WORK TO COMPLETE ->
Express the data between the lines holding "You are a GUI" and "pyautogui.click(x=248, y=382)", inclusive, as a two-column CSV with the columns "prompt" and "response", one row for each text and its answer, with each in a single quoted field and line breaks replaced by spaces. Leave the pictures out.

[Item position entries]
+ + + +
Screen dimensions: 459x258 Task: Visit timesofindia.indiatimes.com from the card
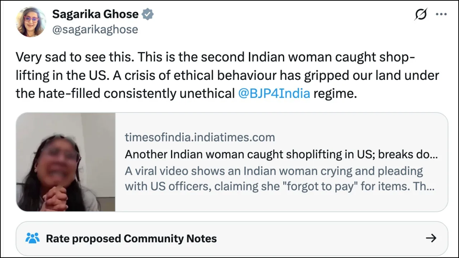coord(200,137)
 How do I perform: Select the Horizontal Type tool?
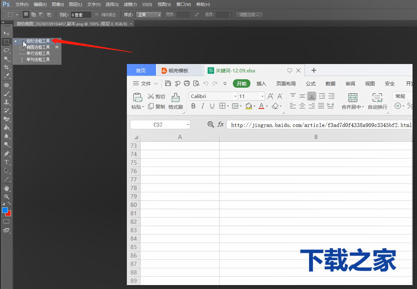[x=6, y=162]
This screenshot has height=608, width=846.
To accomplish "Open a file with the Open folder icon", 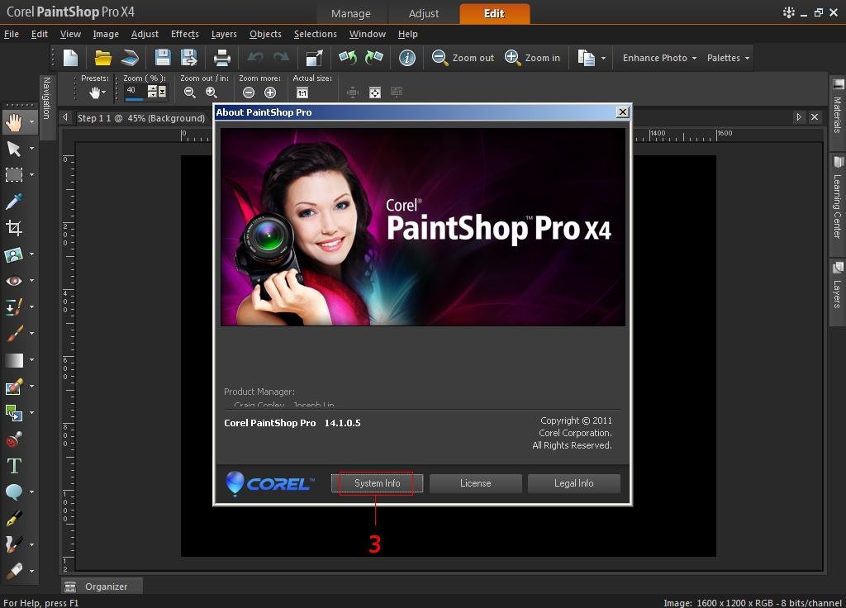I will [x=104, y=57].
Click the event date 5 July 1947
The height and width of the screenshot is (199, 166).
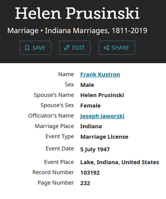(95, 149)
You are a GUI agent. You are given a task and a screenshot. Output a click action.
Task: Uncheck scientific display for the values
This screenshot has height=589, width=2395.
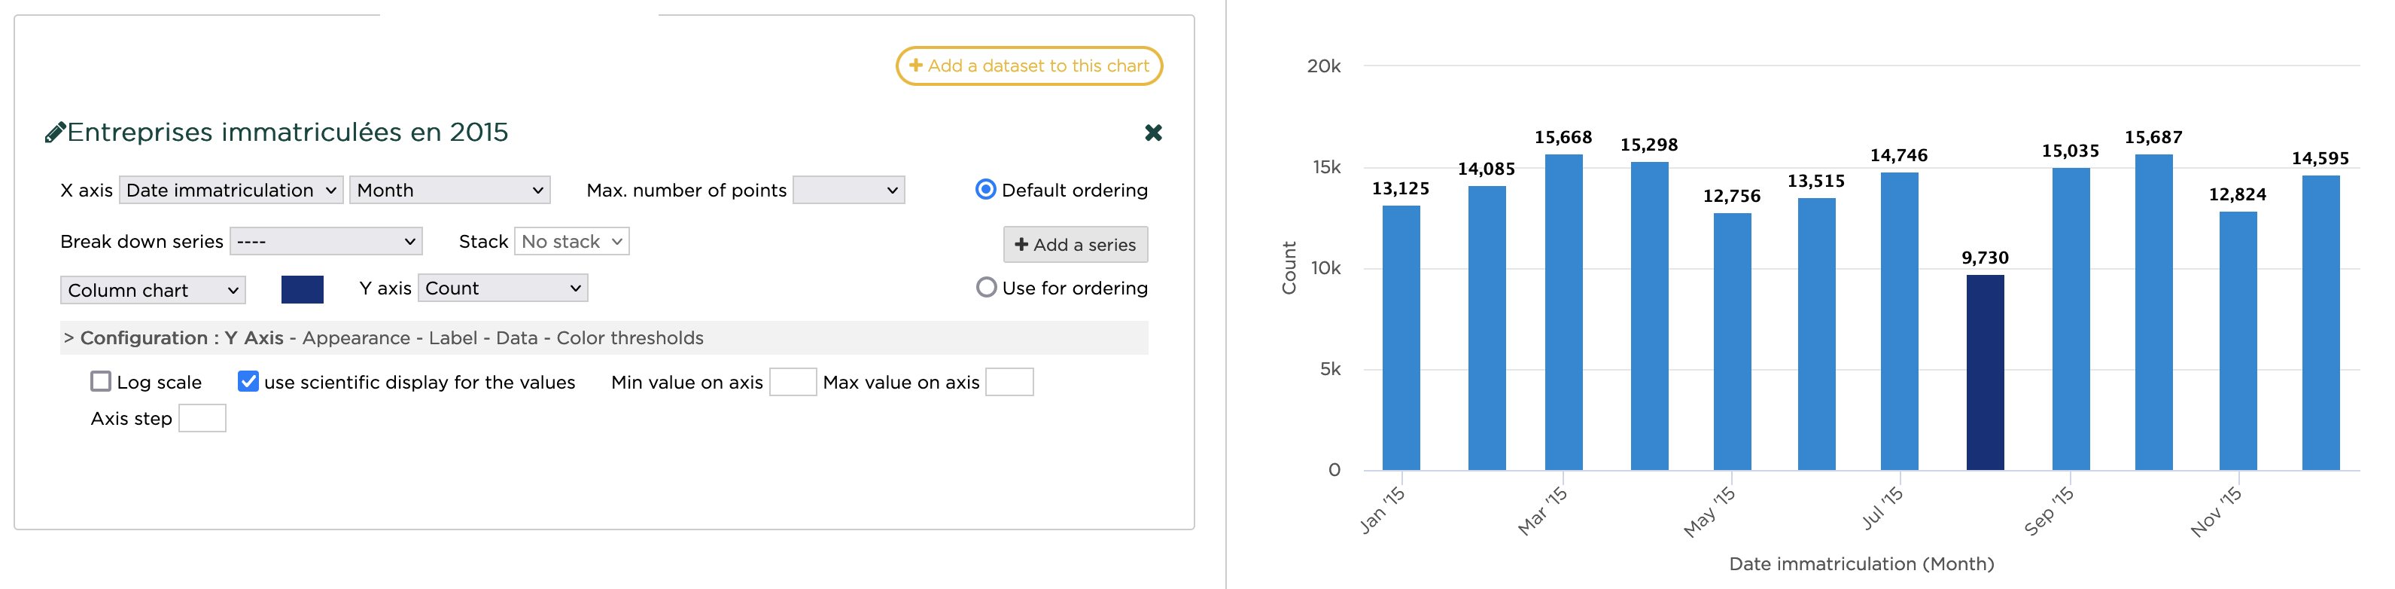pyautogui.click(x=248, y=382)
+ + + +
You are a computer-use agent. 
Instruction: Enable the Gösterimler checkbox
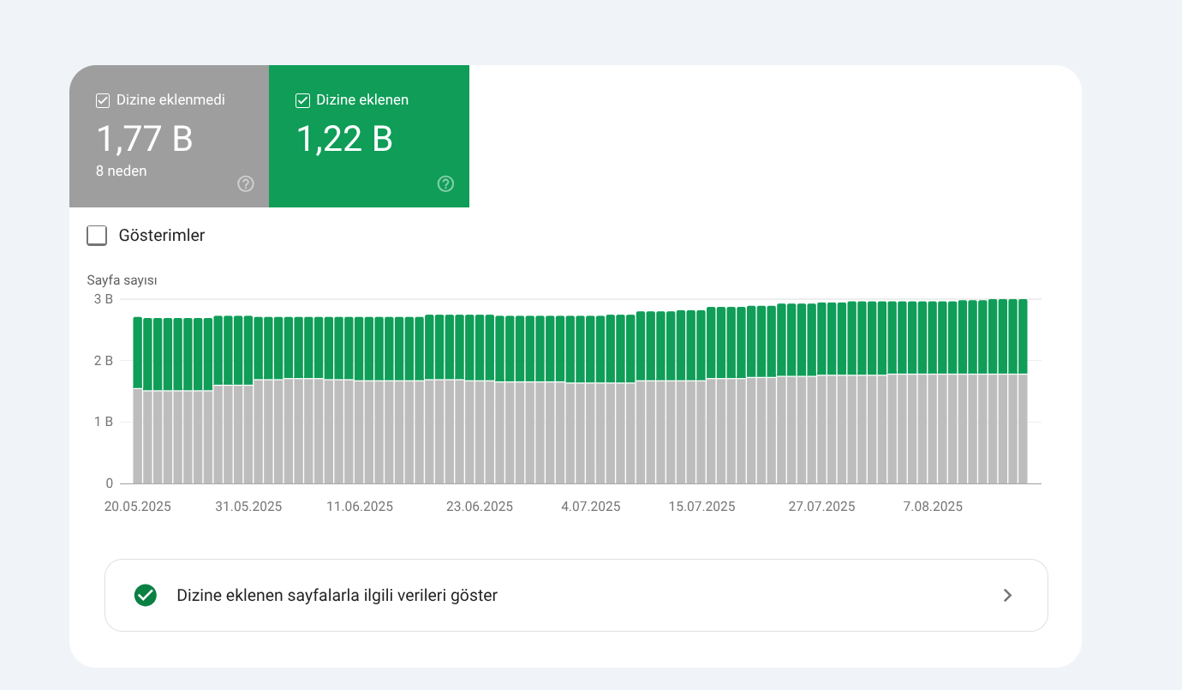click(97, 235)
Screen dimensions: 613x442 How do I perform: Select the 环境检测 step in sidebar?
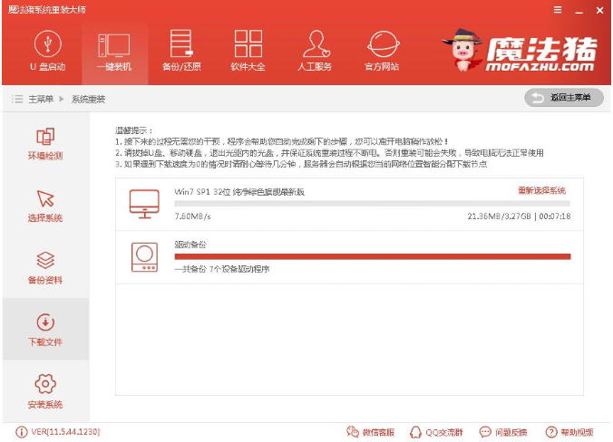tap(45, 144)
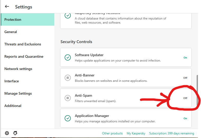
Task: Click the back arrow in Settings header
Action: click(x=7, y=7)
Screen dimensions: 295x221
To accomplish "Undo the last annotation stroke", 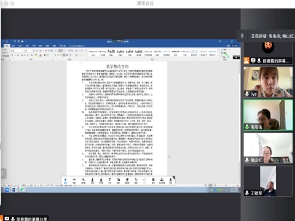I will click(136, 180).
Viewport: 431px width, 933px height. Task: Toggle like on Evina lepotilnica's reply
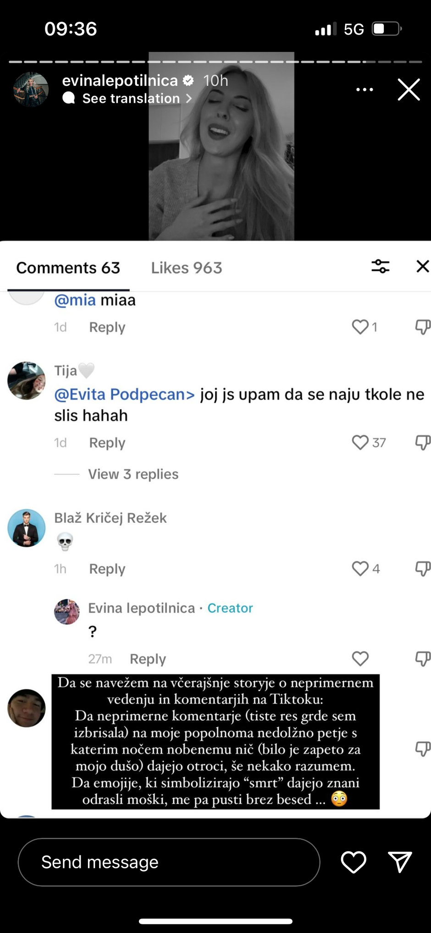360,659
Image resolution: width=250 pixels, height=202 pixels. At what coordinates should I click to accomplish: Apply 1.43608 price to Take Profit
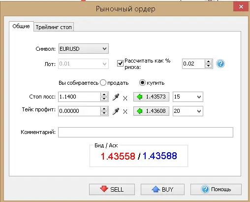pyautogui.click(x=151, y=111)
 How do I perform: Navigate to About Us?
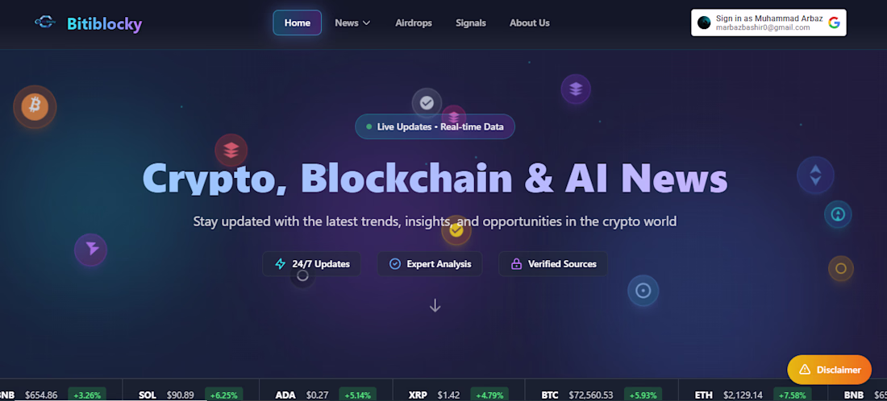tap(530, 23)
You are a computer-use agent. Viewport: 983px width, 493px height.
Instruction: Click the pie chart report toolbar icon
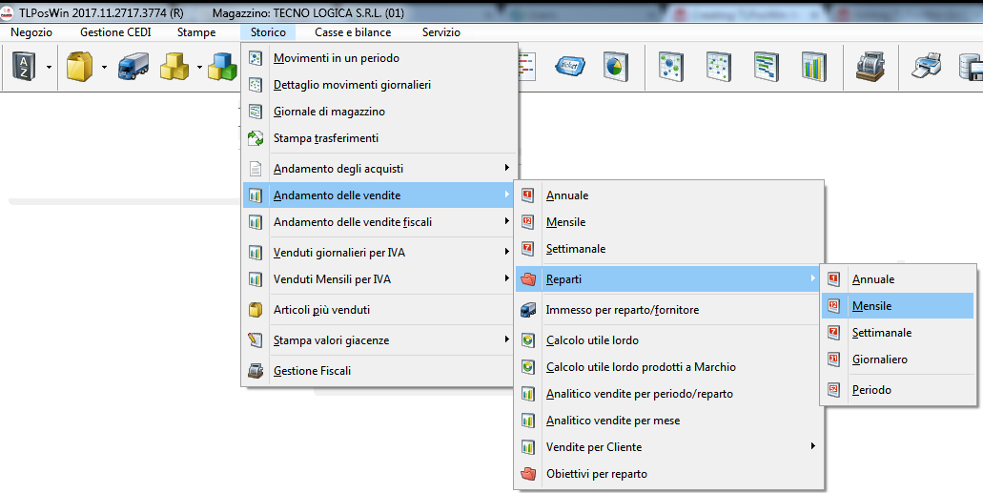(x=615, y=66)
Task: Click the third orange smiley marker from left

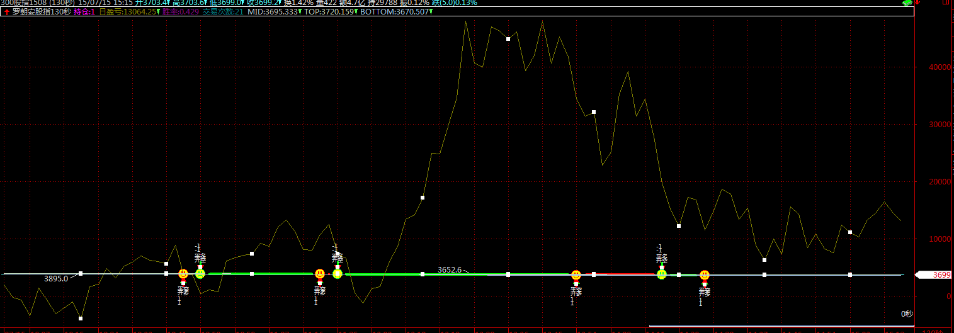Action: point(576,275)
+ + + +
ANSWER TO THIS TASK ->
prompt,response
"You are a GUI agent. You are given a task and a screenshot. Output a click action. Task: Uncheck scientific display for the values This screenshot has height=589, width=2395.","pyautogui.click(x=248, y=382)"